**PROVIDED DATA:**
BEGIN

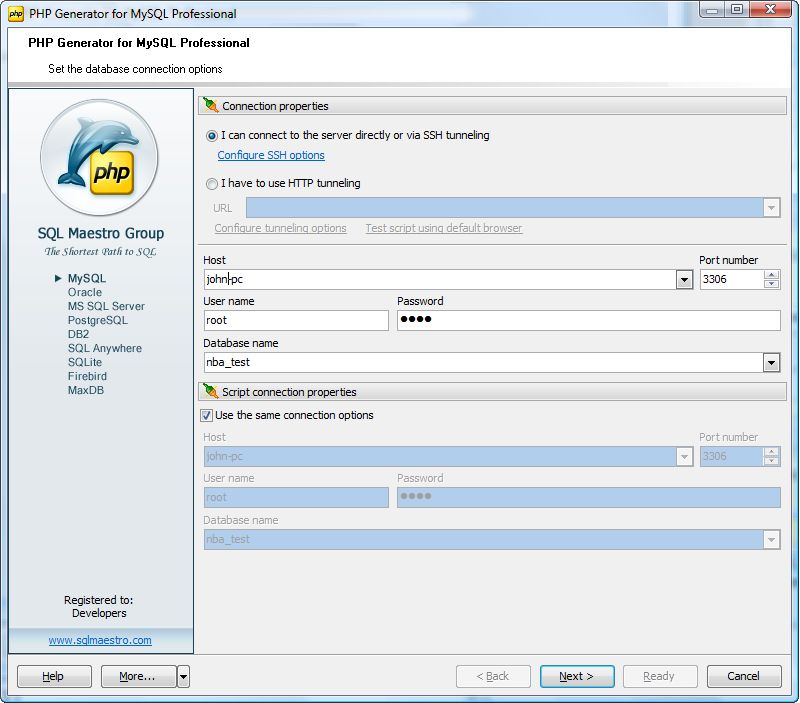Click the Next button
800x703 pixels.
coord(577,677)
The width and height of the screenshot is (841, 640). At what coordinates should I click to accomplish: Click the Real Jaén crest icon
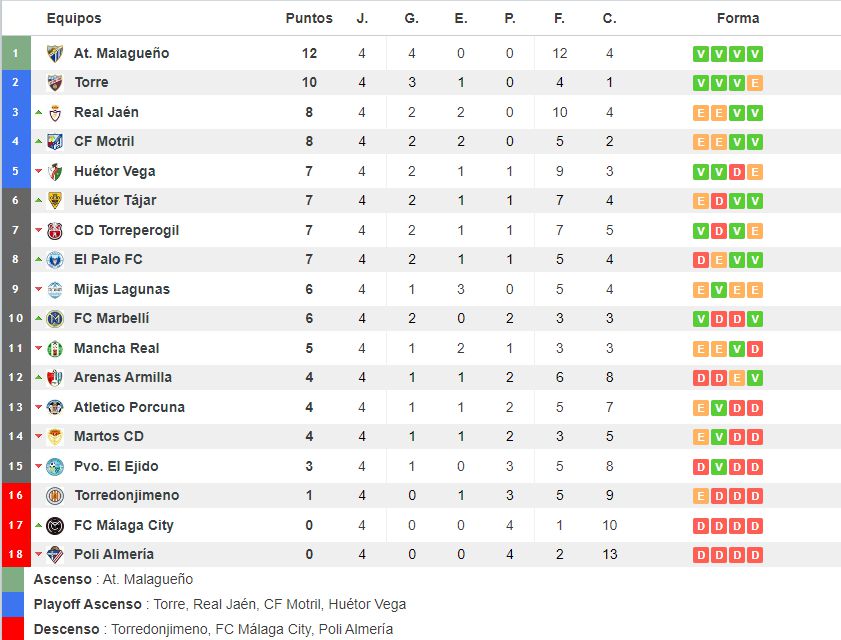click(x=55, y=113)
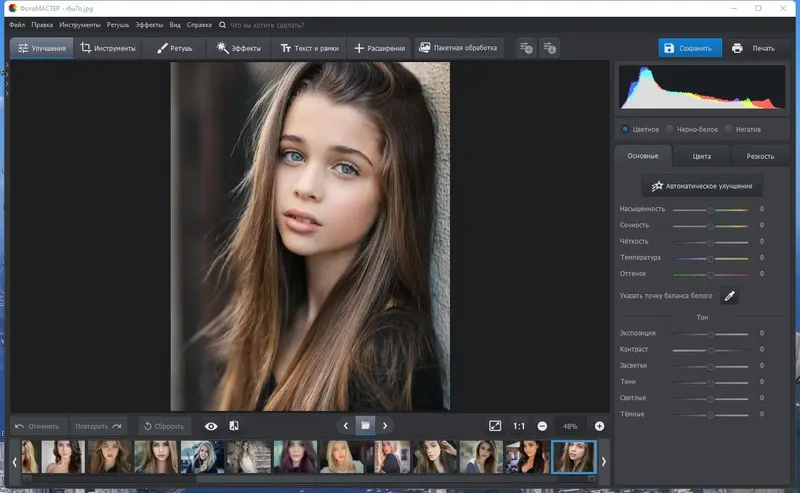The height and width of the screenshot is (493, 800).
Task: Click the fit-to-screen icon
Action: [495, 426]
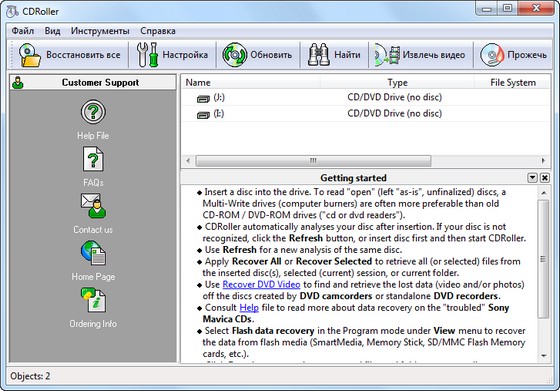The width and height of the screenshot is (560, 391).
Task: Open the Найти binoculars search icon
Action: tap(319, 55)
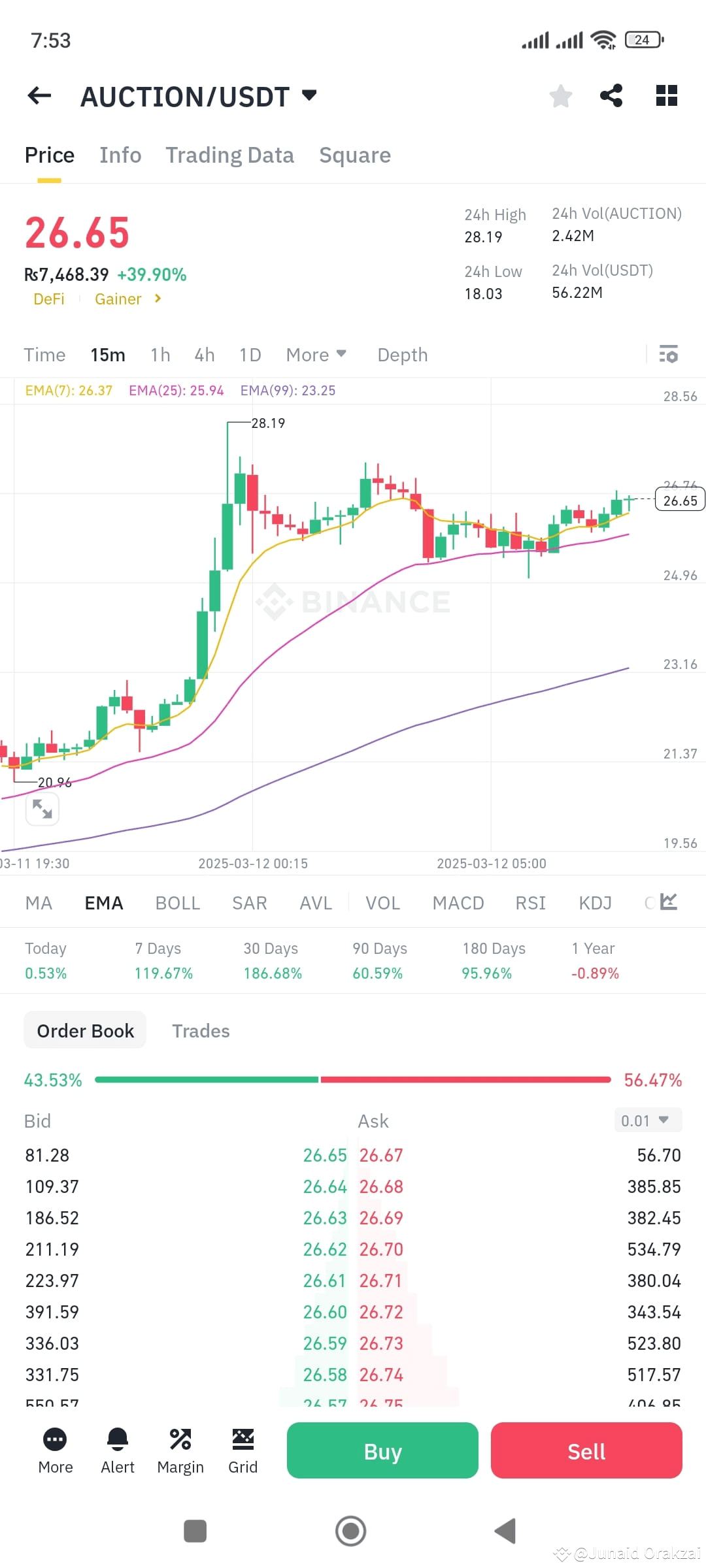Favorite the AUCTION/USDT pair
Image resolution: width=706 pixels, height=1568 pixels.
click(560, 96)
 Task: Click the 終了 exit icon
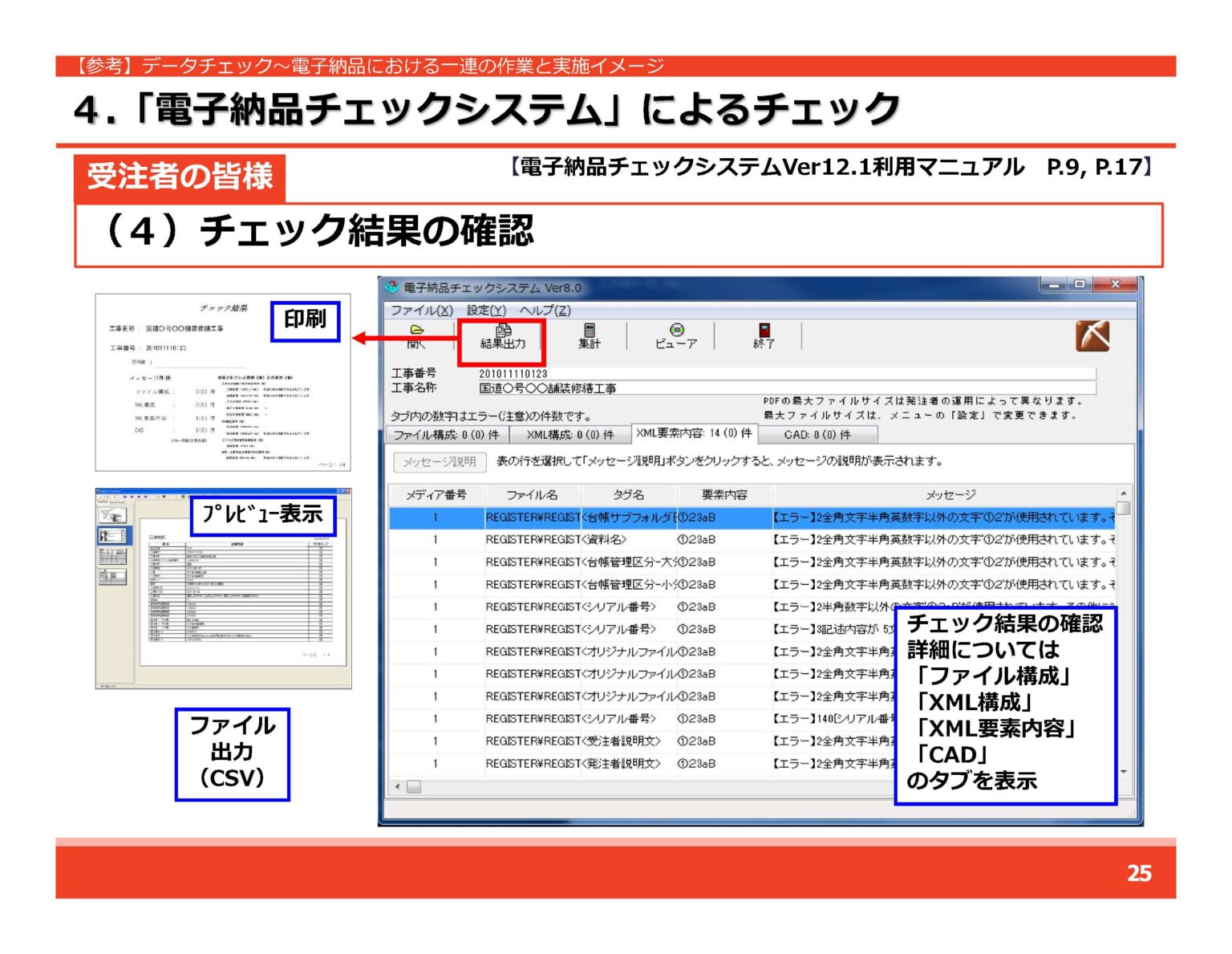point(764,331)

END

**WHAT TO DO:** Copy only the lines running from the one that holds "The width and height of the screenshot is (841, 640)." through the last line of the data, and include both of those lines. Do not copy any pictures.

**ANSWER BELOW:**
The width and height of the screenshot is (841, 640). At what coordinates should I click to accomplish: Click the Real Jaén crest icon
click(x=55, y=113)
The height and width of the screenshot is (493, 800).
Task: Click the fit-to-screen icon
Action: [495, 426]
The width and height of the screenshot is (560, 391).
Task: Open the Найти binoculars search icon
Action: tap(319, 55)
Favorite the AUCTION/USDT pair
Image resolution: width=706 pixels, height=1568 pixels.
click(560, 96)
 Task: Click the 終了 exit icon
point(764,331)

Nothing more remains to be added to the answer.